Consider an object moving along a line with the given velocity v . Assume t is time measured in seconds and velocities have units of \( \frac{\mathrm{m}}{\mathrm{s}} \) a. Determine when the motion is in the positive direction and when it is in the negative direction. b. Find the displacement over the given interval. c. Find the distance traveled over the given interval. \( v(\mathrm{t})=2 \mathrm{t}^{2}-16 \mathrm{t}+30 ;[0,6] \) a. When is the motion in the positive direction? Select the correct choice and, if necessary, fill in the answer box to complete your choice. A. The motion is in the positive direction for t -values in the interval(s) \( [0,3),(5,6] \). (Use a comma to separate answers as needed. Type your answers in interval notation.) B. The motion is never in the positive direction. When is the motion in the negative direction? Select the correct choice and, if necessary, fill in the answer box to complete your choice. A. The motion is in the negative direction for t -values in the interval(s) \( (3,5) \). (Use a comma to separate answers as needed. Type your answers in interval notation.) B. The motion is never in the negative direction. b. The displacement of the particle is 36 m . c. The total distance traveled by the particle is m .
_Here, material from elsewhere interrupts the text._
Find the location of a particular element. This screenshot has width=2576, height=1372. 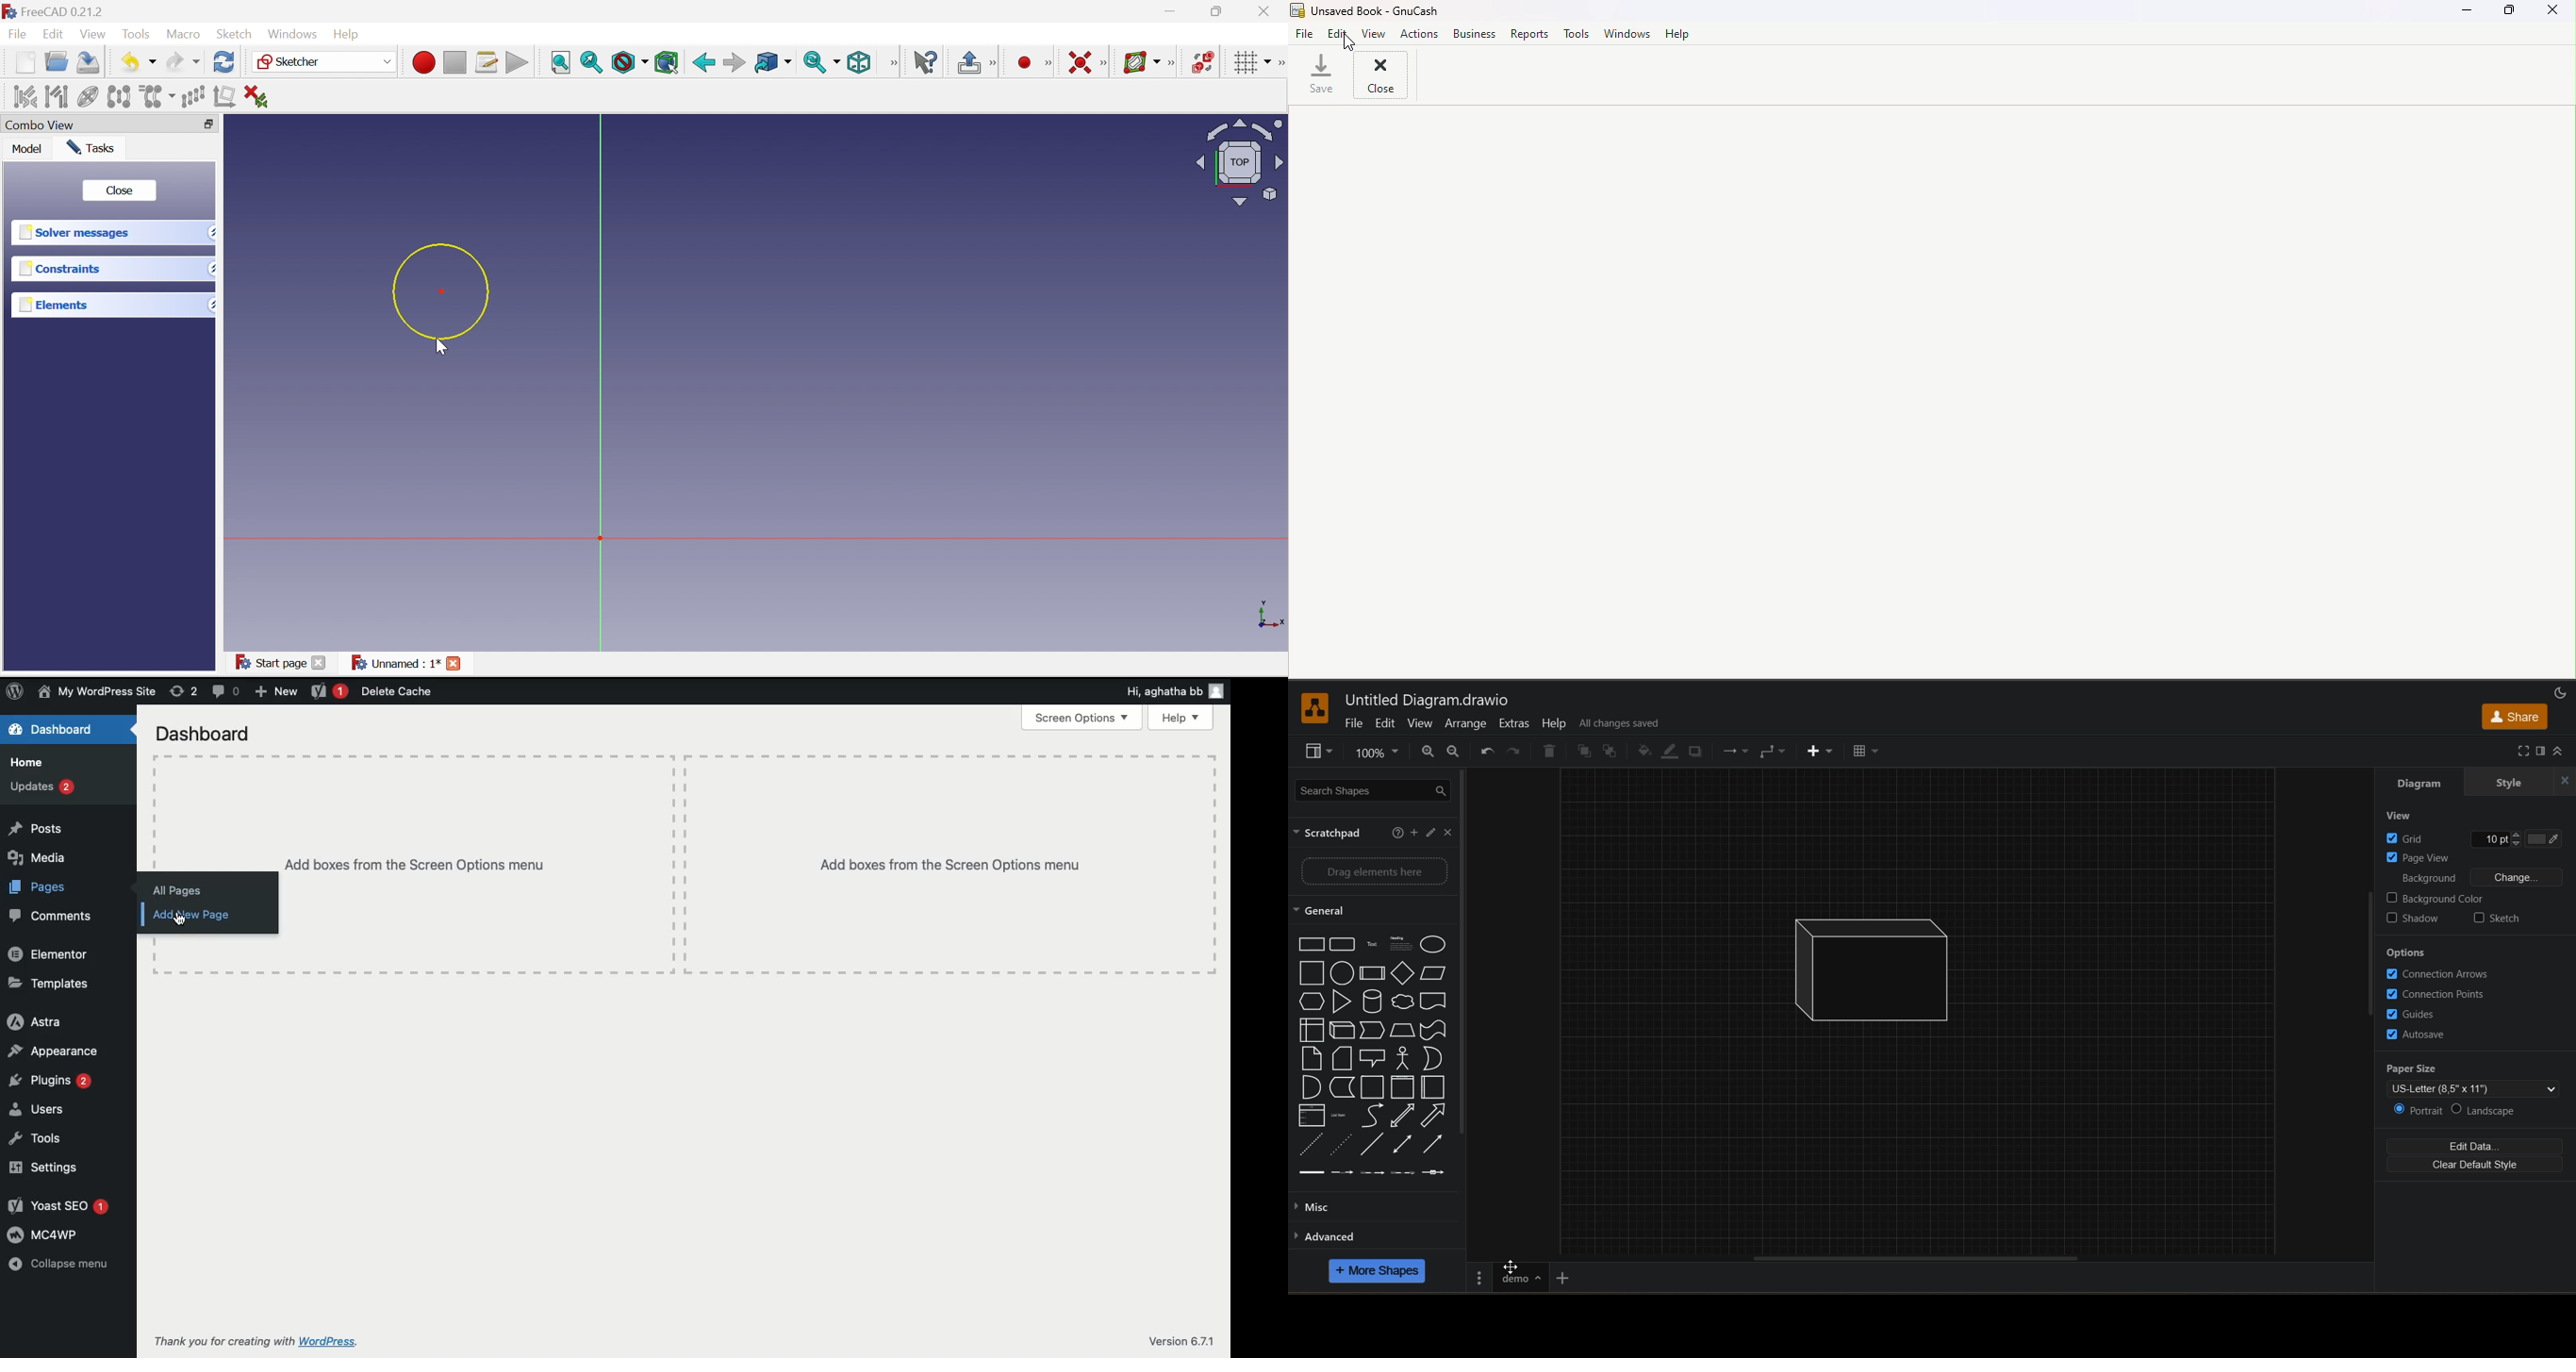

To determine the **total distance traveled** by the particle over the interval \([0, 6]\) seconds, we'll analyze the velocity function and calculate the necessary integrals. ## Given: \[ v(t) = 2t^2 - 16t + 30 \quad \text{m/s} \] \[ \text{Interval: } [0, 6] \, \text{seconds} \] ## Steps to Find Total Distance Traveled: 1. **Determine When the Velocity is Zero:** To find when the particle changes direction, set \( v(t) = 0 \): \[ 2t^2 - 16t + 30 = 0 \\ t^2 - 8t + 15 = 0 \quad (\text{Divided by } 2) \] Solving the quadratic equation: \[ t = \frac{8 \pm \sqrt{64 - 60}}{2} = \frac{8 \pm 2}{2} \\ t = 5 \, \text{seconds} \quad \text{and} \quad t = 3 \, \text{seconds} \] Thus, the velocity changes sign at \( t = 3 \) seconds and \( t = 5 \) seconds. 2. **Determine Intervals of Positive and Negative Velocity:** - **Positive Velocity:** \( [0, 3) \) and \( (5, 6] \) seconds - **Negative Velocity:** \( (3, 5) \) seconds *(This aligns with your selections in part (a))* 3. **Calculate Displacement in Each Interval:** The displacement is the integral of velocity over time. However, for total **distance**, we take the absolute value of displacement in each interval. - **From \( t = 0 \) to \( t = 3 \):** \[ \int_{0}^{3} v(t) \, dt = \int_{0}^{3} (2t^2 - 16t + 30) \, dt = 36 \, \text{meters} \] - **From \( t = 3 \) to \( t = 5 \):** \[ \int_{3}^{5} v(t) \, dt = -\frac{8}{3} \, \text{meters} \quad (\text{Negative, so distance is } \frac{8}{3} \, \text{meters}) \] - **From \( t = 5 \) to \( t = 6 \):** \[ \int_{5}^{6} v(t) \, dt = \frac{8}{3} \, \text{meters} \] 4. **Sum the Absolute Displacements:** \[ \text{Total Distance} = 36 + \frac{8}{3} + \frac{8}{3} = 36 + \frac{16}{3} = \frac{124}{3} \, \text{meters} \] \[ \frac{124}{3} \, \text{meters} = 41\frac{1}{3} \, \text{meters} \] ## **Answer to Part (c):** The total distance traveled by the particle over the interval \([0, 6]\) seconds is **\(41\frac{1}{3}\) meters**.